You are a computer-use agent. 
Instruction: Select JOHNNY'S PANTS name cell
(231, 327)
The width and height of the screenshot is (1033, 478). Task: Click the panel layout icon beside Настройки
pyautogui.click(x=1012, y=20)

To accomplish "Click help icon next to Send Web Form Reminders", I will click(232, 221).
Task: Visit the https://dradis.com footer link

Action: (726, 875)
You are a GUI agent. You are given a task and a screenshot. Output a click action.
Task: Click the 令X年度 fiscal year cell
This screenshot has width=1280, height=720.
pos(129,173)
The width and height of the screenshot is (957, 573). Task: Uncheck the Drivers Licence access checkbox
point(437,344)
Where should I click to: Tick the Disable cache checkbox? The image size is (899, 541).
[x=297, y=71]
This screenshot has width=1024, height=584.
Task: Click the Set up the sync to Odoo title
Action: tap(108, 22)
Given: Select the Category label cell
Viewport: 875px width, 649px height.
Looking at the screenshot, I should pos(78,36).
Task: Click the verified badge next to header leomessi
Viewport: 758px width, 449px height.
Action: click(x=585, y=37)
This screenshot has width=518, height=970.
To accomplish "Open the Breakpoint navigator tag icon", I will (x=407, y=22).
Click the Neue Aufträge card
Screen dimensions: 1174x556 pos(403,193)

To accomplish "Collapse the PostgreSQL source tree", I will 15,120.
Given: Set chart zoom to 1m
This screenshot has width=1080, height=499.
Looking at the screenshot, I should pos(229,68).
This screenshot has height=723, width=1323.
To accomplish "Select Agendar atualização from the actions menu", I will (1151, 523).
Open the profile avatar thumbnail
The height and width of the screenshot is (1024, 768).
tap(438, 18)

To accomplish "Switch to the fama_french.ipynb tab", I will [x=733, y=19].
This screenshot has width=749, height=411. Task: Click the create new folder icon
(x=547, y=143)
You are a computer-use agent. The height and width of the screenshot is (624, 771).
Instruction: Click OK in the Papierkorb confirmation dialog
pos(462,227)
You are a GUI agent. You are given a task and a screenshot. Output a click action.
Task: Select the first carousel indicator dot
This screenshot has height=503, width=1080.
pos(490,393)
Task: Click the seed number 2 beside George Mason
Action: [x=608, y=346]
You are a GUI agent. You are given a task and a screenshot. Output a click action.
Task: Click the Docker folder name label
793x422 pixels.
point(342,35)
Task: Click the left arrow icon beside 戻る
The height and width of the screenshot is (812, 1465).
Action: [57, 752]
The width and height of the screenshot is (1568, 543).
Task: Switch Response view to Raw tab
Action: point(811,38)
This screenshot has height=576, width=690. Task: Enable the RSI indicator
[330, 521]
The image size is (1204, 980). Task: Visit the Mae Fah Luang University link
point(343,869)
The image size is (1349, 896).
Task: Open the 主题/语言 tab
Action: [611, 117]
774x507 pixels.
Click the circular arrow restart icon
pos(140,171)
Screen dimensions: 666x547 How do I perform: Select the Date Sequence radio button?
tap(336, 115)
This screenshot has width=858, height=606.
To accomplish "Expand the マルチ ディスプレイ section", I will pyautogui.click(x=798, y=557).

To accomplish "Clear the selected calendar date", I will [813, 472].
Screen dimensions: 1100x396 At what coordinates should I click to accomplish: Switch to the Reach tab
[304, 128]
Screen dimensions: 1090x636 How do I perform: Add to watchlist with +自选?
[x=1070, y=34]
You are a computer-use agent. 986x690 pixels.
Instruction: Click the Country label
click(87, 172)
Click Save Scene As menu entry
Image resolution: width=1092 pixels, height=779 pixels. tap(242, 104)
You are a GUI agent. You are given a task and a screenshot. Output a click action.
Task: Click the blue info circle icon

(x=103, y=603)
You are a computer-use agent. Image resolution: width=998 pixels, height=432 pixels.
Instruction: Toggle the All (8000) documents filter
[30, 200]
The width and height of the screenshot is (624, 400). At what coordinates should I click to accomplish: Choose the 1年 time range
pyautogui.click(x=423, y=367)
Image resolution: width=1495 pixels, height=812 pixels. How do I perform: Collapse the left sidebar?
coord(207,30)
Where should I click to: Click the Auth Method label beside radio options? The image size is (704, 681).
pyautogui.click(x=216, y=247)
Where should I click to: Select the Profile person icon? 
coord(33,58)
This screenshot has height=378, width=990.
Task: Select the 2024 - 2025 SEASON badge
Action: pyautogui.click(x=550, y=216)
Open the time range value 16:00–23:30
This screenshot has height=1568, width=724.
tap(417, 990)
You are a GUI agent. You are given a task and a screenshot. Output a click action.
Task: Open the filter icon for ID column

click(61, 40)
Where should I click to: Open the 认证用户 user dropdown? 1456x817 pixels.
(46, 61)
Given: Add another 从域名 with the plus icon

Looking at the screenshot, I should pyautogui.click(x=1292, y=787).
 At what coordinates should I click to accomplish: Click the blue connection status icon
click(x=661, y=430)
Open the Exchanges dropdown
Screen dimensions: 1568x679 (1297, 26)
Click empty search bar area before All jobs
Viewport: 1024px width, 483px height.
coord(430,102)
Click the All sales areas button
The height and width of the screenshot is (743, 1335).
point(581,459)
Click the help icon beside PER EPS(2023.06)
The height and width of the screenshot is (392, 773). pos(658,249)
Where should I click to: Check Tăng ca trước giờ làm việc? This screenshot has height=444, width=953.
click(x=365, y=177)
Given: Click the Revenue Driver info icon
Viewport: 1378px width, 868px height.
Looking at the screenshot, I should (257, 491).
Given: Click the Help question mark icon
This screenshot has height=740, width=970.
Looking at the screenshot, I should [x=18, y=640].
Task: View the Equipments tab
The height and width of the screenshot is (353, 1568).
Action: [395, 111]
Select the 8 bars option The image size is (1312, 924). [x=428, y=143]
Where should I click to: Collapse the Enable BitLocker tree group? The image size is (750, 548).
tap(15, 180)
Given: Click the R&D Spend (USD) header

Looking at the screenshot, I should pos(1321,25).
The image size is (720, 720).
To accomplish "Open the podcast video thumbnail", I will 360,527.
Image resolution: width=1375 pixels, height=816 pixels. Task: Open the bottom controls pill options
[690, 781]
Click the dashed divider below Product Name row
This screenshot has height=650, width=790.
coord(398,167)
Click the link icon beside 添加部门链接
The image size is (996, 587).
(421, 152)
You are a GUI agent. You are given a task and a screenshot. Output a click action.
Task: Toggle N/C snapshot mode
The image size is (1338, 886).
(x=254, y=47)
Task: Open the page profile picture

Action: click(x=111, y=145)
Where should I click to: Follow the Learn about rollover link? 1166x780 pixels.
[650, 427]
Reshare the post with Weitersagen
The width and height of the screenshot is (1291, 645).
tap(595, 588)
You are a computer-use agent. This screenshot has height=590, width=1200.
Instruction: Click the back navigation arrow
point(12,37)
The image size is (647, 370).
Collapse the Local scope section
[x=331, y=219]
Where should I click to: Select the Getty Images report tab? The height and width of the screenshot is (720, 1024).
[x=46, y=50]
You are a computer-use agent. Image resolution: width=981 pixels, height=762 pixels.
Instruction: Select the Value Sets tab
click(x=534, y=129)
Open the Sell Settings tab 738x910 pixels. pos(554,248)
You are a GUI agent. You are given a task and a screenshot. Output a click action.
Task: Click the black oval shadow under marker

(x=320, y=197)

^^^^

__Task directions__
Output exactly the lines of the material above from the one containing "Instruction: Click OK" up to and including the one containing "You are a computer-use agent. Image resolution: width=998".

__Exercise response__
Instruction: Click OK in the Papierkorb confirmation dialog
pos(462,227)
You are a GUI agent. You are given a task and a screenshot. Output a click action.
Task: Select the first carousel indicator dot
This screenshot has height=503, width=1080.
pos(490,393)
Task: Click the seed number 2 beside George Mason
Action: [x=608, y=346]
You are a GUI agent. You are given a task and a screenshot. Output a click action.
Task: Click the Docker folder name label
793x422 pixels.
point(342,35)
Task: Click the left arrow icon beside 戻る
The height and width of the screenshot is (812, 1465).
Action: [57, 752]
The width and height of the screenshot is (1568, 543).
Task: Switch Response view to Raw tab
Action: point(811,38)
This screenshot has height=576, width=690. Task: Enable the RSI indicator
[330, 521]
The image size is (1204, 980). Task: Visit the Mae Fah Luang University link
point(343,869)
The image size is (1349, 896).
Task: Open the 主题/语言 tab
Action: [611, 117]
774x507 pixels.
Click the circular arrow restart icon
pos(140,171)
Screen dimensions: 666x547 How do I perform: Select the Date Sequence radio button?
tap(336, 115)
This screenshot has width=858, height=606.
To accomplish "Expand the マルチ ディスプレイ section", I will pyautogui.click(x=798, y=557).

To accomplish "Clear the selected calendar date", I will [813, 472].
Screen dimensions: 1100x396 At what coordinates should I click to accomplish: Switch to the Reach tab
[304, 128]
Screen dimensions: 1090x636 How do I perform: Add to watchlist with +自选?
[x=1070, y=34]
You are a computer-use agent. 986x690 pixels.
Instruction: Click the Country label
click(87, 172)
Click Save Scene As menu entry
Image resolution: width=1092 pixels, height=779 pixels. tap(242, 104)
You are a GUI agent. You are given a task and a screenshot. Output a click action.
Task: Click the blue info circle icon

(x=103, y=603)
You are a computer-use agent. Image resolution: width=998 pixels, height=432 pixels.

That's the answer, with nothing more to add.